# Problem to solve:
Copy, exactly and without additions, every line in the records below from the one holding "グルメガイドをもっと見る → (1109, 1837)" through the one holding "日本人エリアガイド (179, 2459)", both ends included.

# Record set:
• • • •
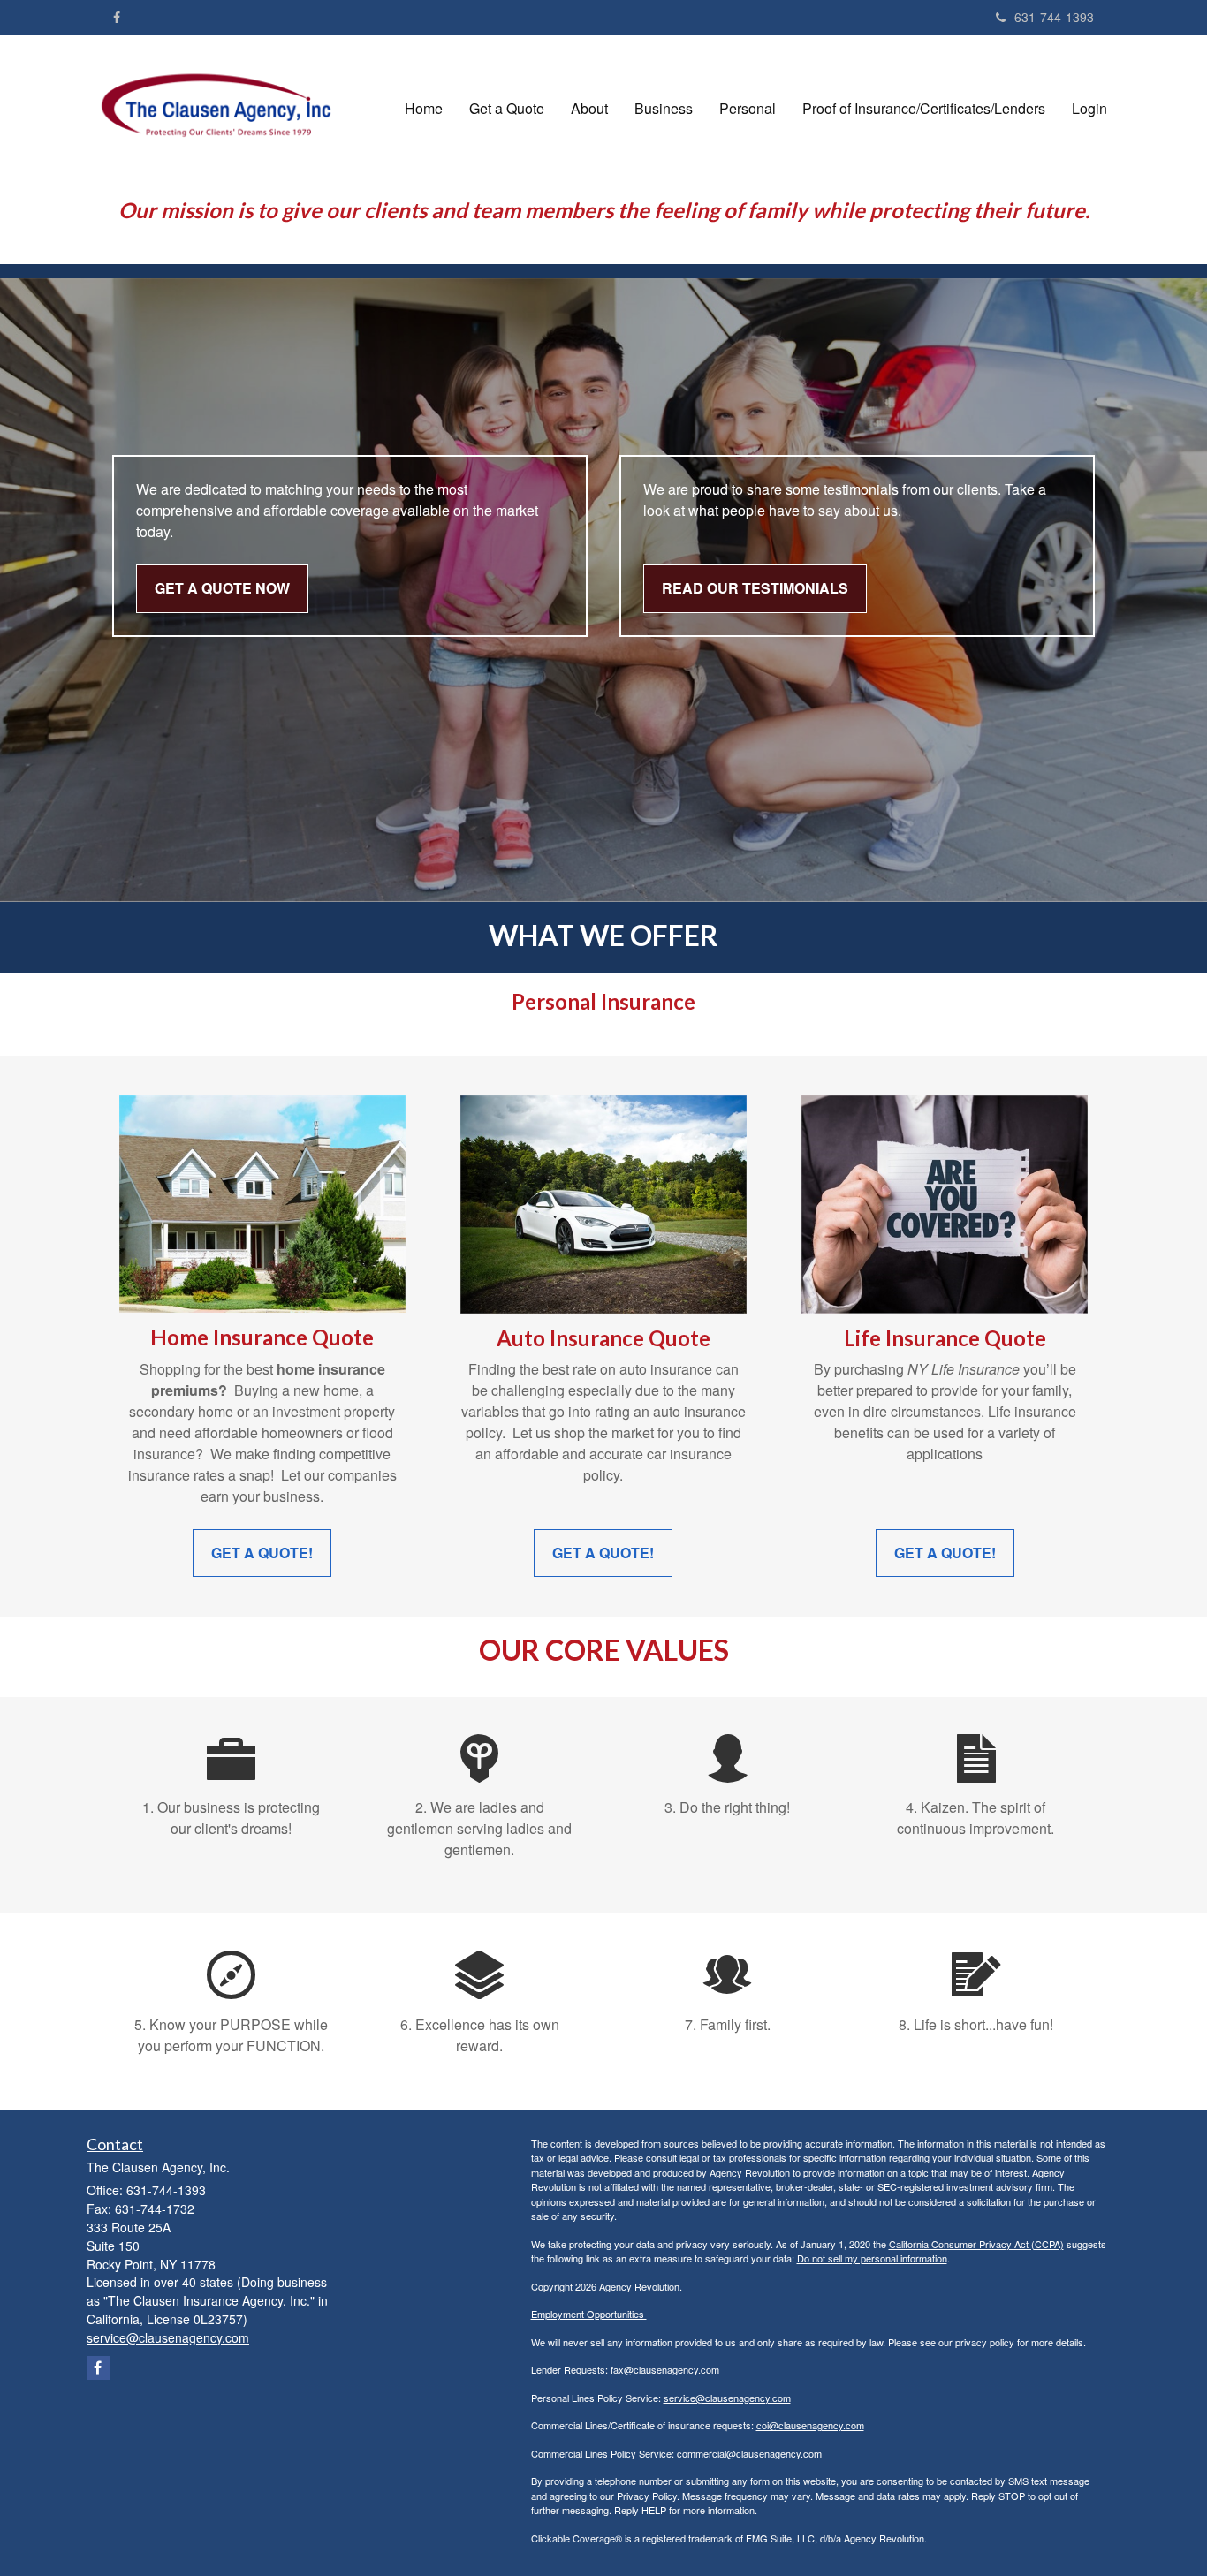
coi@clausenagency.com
• • • •
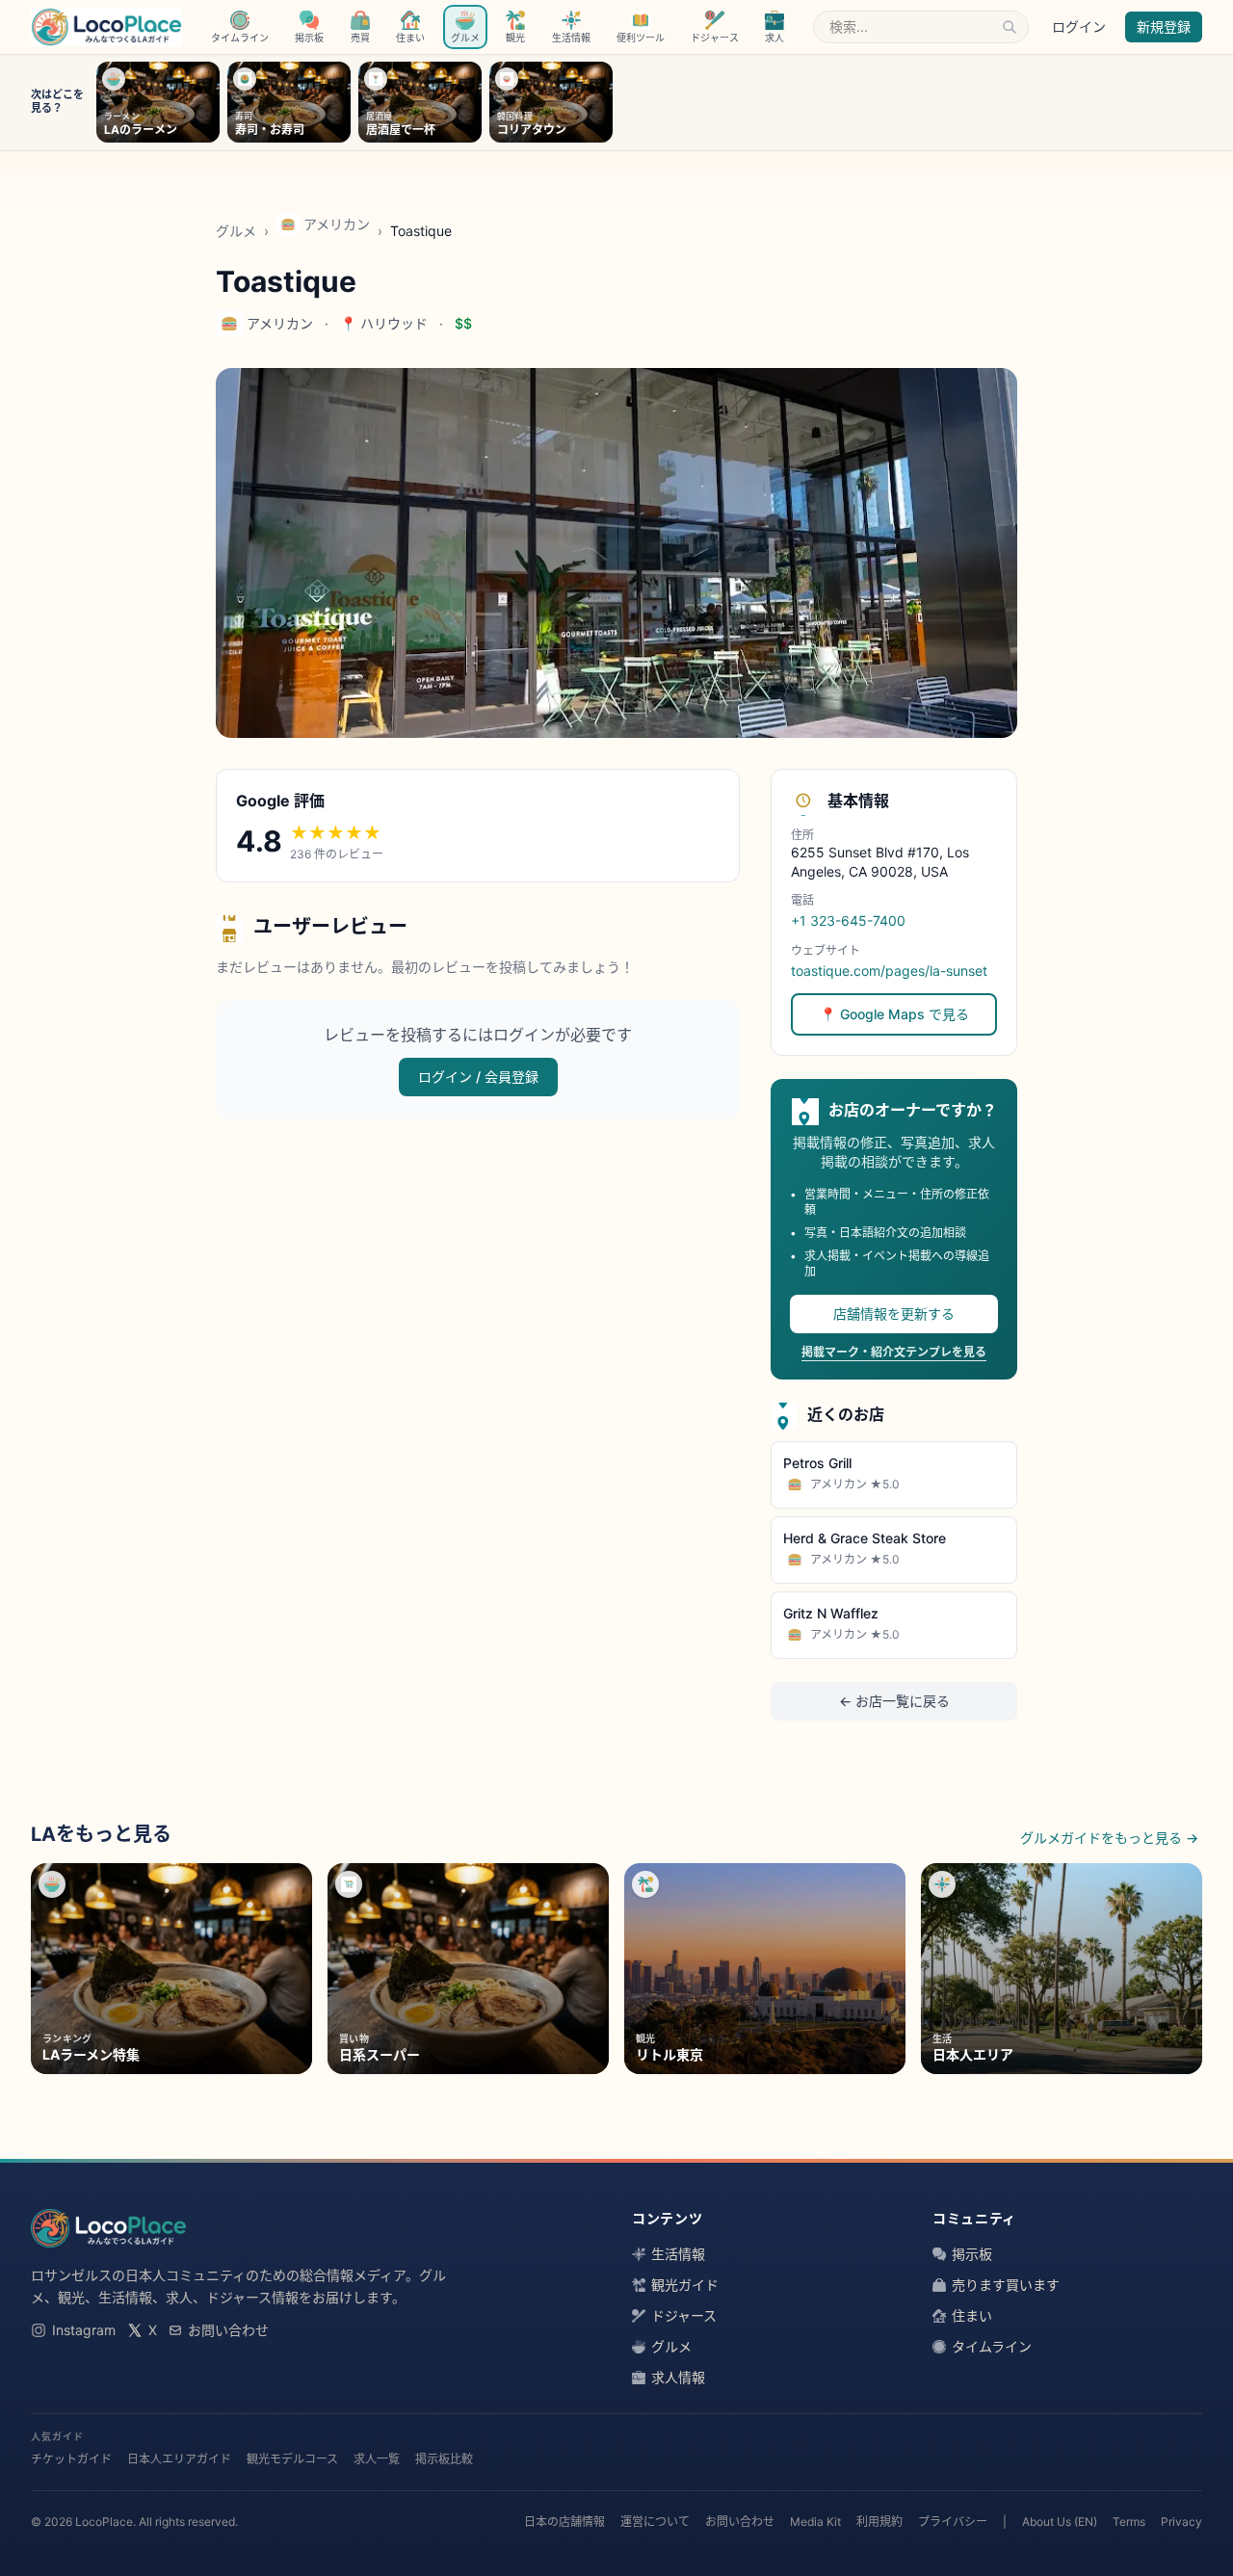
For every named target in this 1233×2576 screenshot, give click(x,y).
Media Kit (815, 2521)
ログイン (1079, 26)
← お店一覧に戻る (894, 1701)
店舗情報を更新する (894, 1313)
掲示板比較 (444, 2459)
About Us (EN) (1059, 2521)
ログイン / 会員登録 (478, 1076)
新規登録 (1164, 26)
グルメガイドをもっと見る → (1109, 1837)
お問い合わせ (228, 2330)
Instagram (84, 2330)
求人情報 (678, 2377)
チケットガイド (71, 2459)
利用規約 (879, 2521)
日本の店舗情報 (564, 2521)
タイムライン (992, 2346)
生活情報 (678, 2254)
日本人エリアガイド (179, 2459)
• • • •
# Task output:
グルメガイドをもっと見る → (1109, 1837)
お問い合わせ (228, 2330)
Instagram (84, 2330)
求人情報 (678, 2377)
チケットガイド (71, 2459)
利用規約 (879, 2521)
日本の店舗情報 (564, 2521)
タイムライン (992, 2346)
生活情報 (678, 2254)
日本人エリアガイド (179, 2459)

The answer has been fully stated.